Fin dalle prime righe, il nuovo libro di Carlo Banfi si presenta come un atto d’amore verso le Valli del Verbano, i loro paesaggi e i loro abitanti. L’epigrafe biblica scelta per aprire il volume – «Il Signore Dio prese l’uomo e lo pose nel giardino di Eden, perché lo coltivasse e lo custodisse» (Gen. 2,15) – non è solo un richiamo simbolico, ma una dichiarazione di intenti: Banfi vede le sue valli come un Eden da custodire, raccontare e tramandare.
Nei racconti, cuciti insieme come capitoli di un romanzo corale, si percepisce una conoscenza intima dei luoghi, delle case, delle strade e delle persone. L’autore restituisce con delicatezza la trasformazione di questi territori, dal secolo scorso fino ai giorni nostri, passando dalla ruralità laboriosa alla modernità industriale, senza trascurare una parentesi dedicata alla costa ligure. Ma è nelle Valli del Verbano che il suo sguardo si fa più affettuoso, quasi familiare: i personaggi e i panorami emergono con la forza di chi li ha vissuti e amati, di chi conosce ogni piega del paesaggio e ogni sfumatura del carattere umano che lo popola.
Fra i protagonisti spicca “Lo Svizzero”, “il Maggi” nella narrazione: Giancarlo Galli, ex funzionario della Dogana Elvetica e Console Onorario a Luino, oggi anima e custode del “Rifugio Animali Felici”. Banfi racconta la sua scelta di dedicare la pensione agli animali con un calore che va oltre la semplice cronaca: è il ritratto di un uomo che ha fatto della cura e della dignità altrui la sua missione quotidiana.
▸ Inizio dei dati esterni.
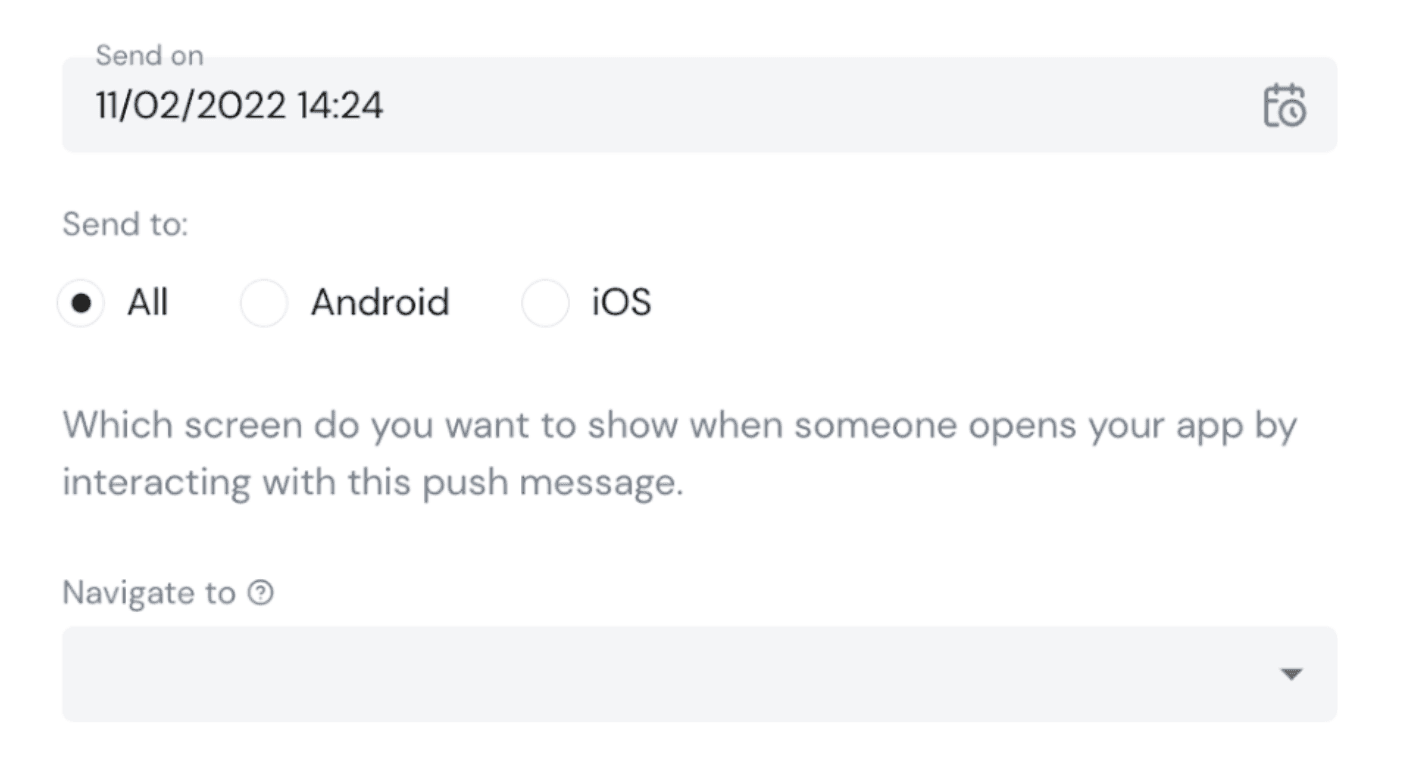Expand the Navigate to dropdown arrow
The width and height of the screenshot is (1404, 758).
pos(1292,674)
Non mancano pagine intrise di memoria viva, come quelle dedicate a un anziano di Cremenaga, testimone diretto delle vicende di confine lungo la Tresa, degli ‘sfrosatori’ e dei passaggi clandestini tra il 1943 e il 1945, anche in presenza delle pattuglie tedesche. Sono storie che Banfi riporta con partecipazione e rispetto, consapevole di raccontare un patrimonio collettivo di coraggio, astuzia e sopravvivenza.
L’esperienza dell’autore come insegnante affiora più volte, nei ricordi degli incontri con studenti curiosi e desiderosi di una parola nuova. In quelle pagine si coglie la reciproca influenza tra maestro e allievi, un dialogo che ha contribuito alla crescita umana dello stesso Banfi.
Se a tratti emerge il “male di vivere” evocato da Montale e Sereni – figure poetiche che rimangono modelli di riferimento – la narrazione non cede mai alla rassegnazione. Nei racconti dedicati alle Romite Ambrosiane del Sacro Monte di Varese (“Baluardo estremo”) e in altre pagine percorse da una tensione metafisica, Banfi lascia intravedere semi di speranza e possibilità di inversione di rotta, anche quando la realtà sembra oscurarne la luce.
Lo Svizzero del Canton TI è quindi molto più di una raccolta di racconti: è un omaggio affettuoso e consapevole alle Valli del Verbano, ai loro volti e alle loro storie, un mosaico narrativo che unisce memoria, identità e fiducia nel futuro.